Despite my meltdowns I pushed through it, we had some fruit platters and organic corn chips and salsa. I made a cake that was a complete disaster of course. I took the token photo and then threw the rest in the bin. Thank god! It’s over!
The next year wasn’t much better, a few balloons, mums and dads and their toddlers at a playground. Ultimately it ended in all the kids being in meltdown from exhaustion, the trunk of my car being covered in melted icing from the pink cake and me exhausted, feeling like a failure and hating the whole thing.
Once my girls could speak I started the birthday party negotiations — can we go shopping and but you a new outfit, can we just have a family party and dinner instead. This has worked for me, my girls are very gracious, thank god!
Two years ago I did a friend’s birthday party for each of them. I did the whole thing – the deocrations, the games, the gluten free, sugar free and dairy free foods that my kids could eat and everyone had a good time…except me! I had to look at myself and really discover why do I hate it so much!
I’m not one of those talented mums that has an eye for detail and loves decor. I don’t have a creative bone in my body so baking, decorating and going to all the efforts (even if it is for my girls who I love to death) it’s just so confronting for me!
I’m not one of those instagram mums, trust me, if you follow me on Instagram @nicolecunningham_health you will see there are no perfect images! I’m not talented with filters and I really just shoot from the hip with my posts. None of it is preplanned, scheduled or perfect…I think this is what I find so difficult about birthday parties…
I’m confronted with my desire and equal inability to achieve perfection! I want everything to be perfect for my girls, for everything to run smoothly and for there to be no tears and no melted icing! The truth is it’s just not in me!
I’m a messy cook, my inspiration comes from Jamie Oliver. I get my hands dirty, I make a huge mess and it looks like a wreck on the plate even if I give it my best efforts! I’m just not wired in the way I feel I should or desperately want to be when it comes to these things — neat, in perfect little boxes, with bows and straight lines.
The truth is my girls couldn’t give two hoots about these things as they have a blast anyway and they are just so excited to the efforts I do make and they count down the days. I just can’t enjoy it!

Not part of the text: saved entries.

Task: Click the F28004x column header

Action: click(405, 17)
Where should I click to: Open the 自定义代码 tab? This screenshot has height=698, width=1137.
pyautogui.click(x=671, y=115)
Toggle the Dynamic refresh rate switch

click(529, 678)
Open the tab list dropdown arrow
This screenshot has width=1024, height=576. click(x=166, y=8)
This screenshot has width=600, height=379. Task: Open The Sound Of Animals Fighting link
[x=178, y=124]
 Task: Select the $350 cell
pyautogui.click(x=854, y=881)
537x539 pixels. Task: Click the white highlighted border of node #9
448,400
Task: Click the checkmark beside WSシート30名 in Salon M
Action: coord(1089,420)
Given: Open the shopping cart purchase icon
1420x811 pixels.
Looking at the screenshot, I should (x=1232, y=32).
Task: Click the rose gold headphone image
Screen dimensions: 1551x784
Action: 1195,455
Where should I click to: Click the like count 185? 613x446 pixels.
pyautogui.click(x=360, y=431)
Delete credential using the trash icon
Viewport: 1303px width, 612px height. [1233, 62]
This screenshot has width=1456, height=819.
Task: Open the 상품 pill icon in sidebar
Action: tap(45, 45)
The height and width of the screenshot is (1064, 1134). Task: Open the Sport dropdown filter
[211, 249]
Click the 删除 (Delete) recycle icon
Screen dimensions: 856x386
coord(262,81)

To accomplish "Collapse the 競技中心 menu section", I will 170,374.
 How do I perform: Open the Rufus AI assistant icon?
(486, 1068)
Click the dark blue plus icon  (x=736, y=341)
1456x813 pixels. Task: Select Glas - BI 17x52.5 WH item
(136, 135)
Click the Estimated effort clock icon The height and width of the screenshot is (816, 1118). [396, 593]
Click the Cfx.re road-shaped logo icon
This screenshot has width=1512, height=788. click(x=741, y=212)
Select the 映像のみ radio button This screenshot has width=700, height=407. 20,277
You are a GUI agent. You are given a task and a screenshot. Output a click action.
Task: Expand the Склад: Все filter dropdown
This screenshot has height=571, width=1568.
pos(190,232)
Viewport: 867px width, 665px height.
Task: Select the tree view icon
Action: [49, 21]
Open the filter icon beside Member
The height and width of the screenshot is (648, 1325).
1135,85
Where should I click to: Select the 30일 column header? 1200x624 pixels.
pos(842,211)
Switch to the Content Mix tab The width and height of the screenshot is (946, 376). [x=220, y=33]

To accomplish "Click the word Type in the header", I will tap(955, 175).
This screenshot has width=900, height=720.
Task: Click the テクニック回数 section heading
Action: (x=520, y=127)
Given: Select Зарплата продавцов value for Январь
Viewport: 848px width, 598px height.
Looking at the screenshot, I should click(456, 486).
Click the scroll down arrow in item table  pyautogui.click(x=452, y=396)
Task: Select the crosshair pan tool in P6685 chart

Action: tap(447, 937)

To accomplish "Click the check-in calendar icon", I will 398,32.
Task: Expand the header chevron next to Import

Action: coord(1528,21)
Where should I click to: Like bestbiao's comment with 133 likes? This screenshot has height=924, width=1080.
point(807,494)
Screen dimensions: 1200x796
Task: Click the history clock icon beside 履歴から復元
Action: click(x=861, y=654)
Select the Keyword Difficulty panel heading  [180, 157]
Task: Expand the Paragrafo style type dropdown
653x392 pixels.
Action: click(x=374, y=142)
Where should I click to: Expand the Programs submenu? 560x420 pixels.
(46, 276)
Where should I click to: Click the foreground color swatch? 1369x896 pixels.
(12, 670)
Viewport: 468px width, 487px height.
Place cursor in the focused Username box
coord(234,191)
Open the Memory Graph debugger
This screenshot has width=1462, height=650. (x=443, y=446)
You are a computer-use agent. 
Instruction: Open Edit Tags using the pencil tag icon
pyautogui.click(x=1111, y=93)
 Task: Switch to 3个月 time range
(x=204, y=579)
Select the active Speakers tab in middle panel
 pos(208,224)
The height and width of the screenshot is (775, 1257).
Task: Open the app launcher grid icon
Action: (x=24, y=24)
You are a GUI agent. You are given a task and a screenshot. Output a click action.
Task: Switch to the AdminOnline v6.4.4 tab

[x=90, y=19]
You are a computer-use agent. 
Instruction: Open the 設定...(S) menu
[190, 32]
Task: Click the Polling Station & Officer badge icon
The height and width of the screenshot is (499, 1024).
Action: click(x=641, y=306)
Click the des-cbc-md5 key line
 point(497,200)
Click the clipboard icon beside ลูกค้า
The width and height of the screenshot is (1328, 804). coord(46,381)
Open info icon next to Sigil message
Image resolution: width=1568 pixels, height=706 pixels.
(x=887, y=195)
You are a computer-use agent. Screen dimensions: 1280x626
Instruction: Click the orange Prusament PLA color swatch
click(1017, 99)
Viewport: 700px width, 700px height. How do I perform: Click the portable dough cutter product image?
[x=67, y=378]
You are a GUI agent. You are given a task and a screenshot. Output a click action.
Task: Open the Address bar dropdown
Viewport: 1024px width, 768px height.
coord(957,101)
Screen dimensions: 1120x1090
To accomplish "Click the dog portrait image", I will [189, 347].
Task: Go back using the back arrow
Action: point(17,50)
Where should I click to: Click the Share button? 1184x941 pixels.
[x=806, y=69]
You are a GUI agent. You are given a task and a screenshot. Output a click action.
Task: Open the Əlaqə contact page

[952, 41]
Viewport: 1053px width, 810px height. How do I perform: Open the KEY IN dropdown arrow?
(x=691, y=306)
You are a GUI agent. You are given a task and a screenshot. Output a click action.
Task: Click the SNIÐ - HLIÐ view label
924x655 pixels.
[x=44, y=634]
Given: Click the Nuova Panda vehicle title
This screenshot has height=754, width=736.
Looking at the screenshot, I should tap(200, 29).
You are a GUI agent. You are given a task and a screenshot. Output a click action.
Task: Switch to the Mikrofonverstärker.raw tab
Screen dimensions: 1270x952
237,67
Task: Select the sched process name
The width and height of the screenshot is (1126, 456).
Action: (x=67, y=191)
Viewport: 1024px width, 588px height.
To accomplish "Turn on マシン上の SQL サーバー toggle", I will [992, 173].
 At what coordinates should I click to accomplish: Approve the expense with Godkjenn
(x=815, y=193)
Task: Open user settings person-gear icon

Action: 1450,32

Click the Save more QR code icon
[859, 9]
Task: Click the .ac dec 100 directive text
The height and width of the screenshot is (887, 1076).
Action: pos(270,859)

It’s my least favorite family celebration all year — my two girl’s birthdays, they are so much harder for me than Christmas, Thanksgiving or Easter.
On the other family holidays I have a plan, the details don’t matter so much and I sing the carols, decorate the house and its fun. I am the mum I want to be, authentic and imperfect, I don’t seem to put the pressure on myself. It’s my attachment to being the ‘perfect’ mum that has me undone on their birthdays! I try to be someone I’m not, someone I think I should be…
Clearly I have some work to do on myself in this space… I watch myself get intimidated by these amazing mummy bloggers with their perfect Instagram feeds, their flawless attention to detail and their perfect looking lives. I know this isn’t true for most of them and even if I think this is what motherhood should look like I know it isn’t the truth.
My experience of motherhood is messy, it’s loud, it involves tears, tantrums and lots of spilt almond milk, and I’m talking about me, not my girls!
I don’t think the bribery about birthday parties will end any time soon because truly it’s better for everyone that I don’t put myself though it every year. It’s better to celebrate in our own way, in a messy but meaningful way that my girls appreciate anyway. I’m not those mums and my girls don’t expect me to be one of those mums.
At 37 it really is time to just accept the puddle of tears that I can sometimes be, learn to love my imperfections and love the mum and woman I am. I give my best every day and I am really good at lots of things — so who really cares if I can’t bake, take perfect photos or put on eyeshadow?
I’m proud of the community I am leading on Facebook, an authentic place for mindful mamas to be themselves and share from their heart and experience. A judgement free zone for us to come to terms with out imperfections and learn to love ourselves for our efforts and not our outcomes.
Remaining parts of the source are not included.